What balance between city and river at La Jonction?

Rhodanie urbaine / Site de la Jonction, Genève © EPFL / LAST
For its issue dedicated to the theme of water, the magazine Interface published by the Fédération des associations d’architectes et d’ingénieurs de Genève (FAI) invited Sara Formery, doctoral student at the Laboratory of Architecture and Sustainable Technologies (LAST), to write an article. Entitled "Quel équilibre ville-fleuve à la Jonction?" and co-written with Prof. Emmanuel. Rey and Dr. Martine Laprise, the article explores, through this emblematic site in the city of Geneva, the issues involved in the transition of neighborhoods near the Rhône. The article reflects some of the results of the Rhodanie urbaine research project.
For centuries, the relationship between city and water has been marked by varying degrees of imbrication, passing through cycles of appropriation and abandonment of urban shores. The current climate changes, some of which are accentuated in urban environments, are leading us to rethink the place of water in the city, particularly in its public spaces. Urban dynamics of requalification – often on a neighborhood scale – are being triggered between urbanized areas and the watercourses that run through them, leading to unprecedented changes in the city-water relationship. A new balance needs to be found to reinvent certain interactions.

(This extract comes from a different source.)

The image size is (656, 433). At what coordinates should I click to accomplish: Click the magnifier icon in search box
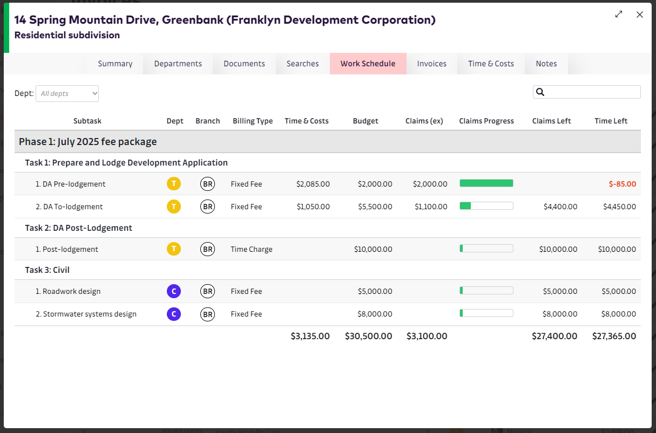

Based on a number of complementary investigations, the Rhodanie urbaine research project presented in this article proposes an analysis framework designed to explore – from the specific angle of the city-river relationship – the project-based visions imagined for new rhodanian neighborhoods. Developed within a theoretical context, but with operational aims, the application of this analysis framework to the Jonction site in Geneva is insightful in more ways than one. By bringing to light new, flourishing interactions between urban and river entities, it shows a site in full mutation towards a renewed city-river relationship, which needs to be supported by appropriate tools to affirm these new links between the neighborhood and the Rhône.